25 September 2017
Some 100 experts from industry, government, international organisations, universities and research institutes, and technology transfer centres met in Athens last week to discuss some of the challenges and recent successes in developing and deploying new technologies to mitigate climate change. Jointly held by the EPO and the Hellenic Industrial Property Organisation, the conference is a part of efforts to strengthen the role of the patent system in facilitating access to and transfer of knowledge in sustainable technologies.
"To meet demanding targets in the area of climate change, a large part of the work will be done by inventors coming up with novel ways and new technologies to reduce greenhouse gas emissions," said François-Régis Hannart, EPO Principal Director for European and International Co-operation, in his opening remarks. "By granting high-quality patents and providing free access to patent information, we are committed to supporting inventors, scientists and companies focused on a new generation of cleaner, greener technologies for the benefit of the public."
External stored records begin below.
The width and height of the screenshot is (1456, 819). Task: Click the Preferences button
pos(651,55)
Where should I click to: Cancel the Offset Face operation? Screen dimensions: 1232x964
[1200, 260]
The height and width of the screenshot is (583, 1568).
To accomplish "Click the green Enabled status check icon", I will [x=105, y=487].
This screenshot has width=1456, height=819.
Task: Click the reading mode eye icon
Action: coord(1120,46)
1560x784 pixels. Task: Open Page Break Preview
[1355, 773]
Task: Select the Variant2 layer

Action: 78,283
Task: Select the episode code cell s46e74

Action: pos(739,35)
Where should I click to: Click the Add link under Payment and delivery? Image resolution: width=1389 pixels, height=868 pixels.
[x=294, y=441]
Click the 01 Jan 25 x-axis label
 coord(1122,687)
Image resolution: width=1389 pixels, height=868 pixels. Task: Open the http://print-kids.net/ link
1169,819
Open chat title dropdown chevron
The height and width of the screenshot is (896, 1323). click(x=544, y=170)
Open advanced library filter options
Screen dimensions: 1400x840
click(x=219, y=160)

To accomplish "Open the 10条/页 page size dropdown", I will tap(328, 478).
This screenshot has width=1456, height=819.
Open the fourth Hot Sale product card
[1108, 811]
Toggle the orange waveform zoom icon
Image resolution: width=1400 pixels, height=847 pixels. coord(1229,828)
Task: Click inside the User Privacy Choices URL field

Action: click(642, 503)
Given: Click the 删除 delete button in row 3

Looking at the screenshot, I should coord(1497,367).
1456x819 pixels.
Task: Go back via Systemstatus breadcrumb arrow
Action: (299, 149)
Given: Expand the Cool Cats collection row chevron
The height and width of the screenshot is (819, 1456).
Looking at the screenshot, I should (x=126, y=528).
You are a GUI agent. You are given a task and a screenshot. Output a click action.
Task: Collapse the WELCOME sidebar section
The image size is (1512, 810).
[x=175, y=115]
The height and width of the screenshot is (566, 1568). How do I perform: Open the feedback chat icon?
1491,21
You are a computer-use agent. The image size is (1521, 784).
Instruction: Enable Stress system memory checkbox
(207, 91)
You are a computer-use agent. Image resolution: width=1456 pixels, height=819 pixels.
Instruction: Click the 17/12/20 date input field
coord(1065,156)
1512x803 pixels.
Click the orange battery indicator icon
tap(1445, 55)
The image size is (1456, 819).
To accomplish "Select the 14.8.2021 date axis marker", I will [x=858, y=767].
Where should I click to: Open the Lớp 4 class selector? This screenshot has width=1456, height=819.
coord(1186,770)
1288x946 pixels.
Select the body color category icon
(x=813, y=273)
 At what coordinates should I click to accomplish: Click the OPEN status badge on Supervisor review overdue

From the Greek side, the conference was opened by Lois Lambrianidis, Secretary General for Strategic & Private Investments at the Ministry of Economy & Development, Prodromos Tsiavos, President of the Administrative Council of the Hellenic Industrial Property Organisation (OBI), and Ioannis Kaplanis, Director General of OBI.
"The battle for mitigating climate change and protecting the environment for the generations to come is fought in the science laboratories and Industry 4.0 factories," said Prodromos Tsiavos. "Our Patent Academy programme and our continued co-operation with the EPO contributes to increasing the quality of patents and improving the patent profession, so that we can build the technologies necessary for a cleaner and greener future."
The EPO's Chief Economist Yann Ménière highlighted the latest developments in climate change mitigation technologies (CCMTs) in Europe and presented the European Patent Office's activities in this area. These include the recent publication of a joint policy brief with the International Renewable Energy Agency (IRENA), which shows that the number and commercial value of CCMT inventions has been increasing globally over the past decade. The EPO has also created a dedicated tagging scheme for patent documents related to low-carbon technologies, enabling users to retrieve these technologies in the Office's extensive public databases, and making it possible to map sustainable technologies, identify trends, and produce facts and evidence for policy and business decisions.
The EPO has also published several joint studies with the UN Environment Programme (UNEP) on CCMTs in specific regions. The latest EPO-UNEP report on Europe found that it is the world's leading region for innovation in the area of CCMTs, producing nearly one fifth of the world's low-carbon inventions. The report also shows that Europe has become the most specialised region in CCMTs - with nearly every tenth European invention related to green technologies.
In the closing session, Richard Flammer, Executive Director of the Academy of the EPO, emphasised that in Europe, Greece is one of the countries with the highest specialisation in CCMT innovation, driven by renewable energy technologies and in particular solar energy.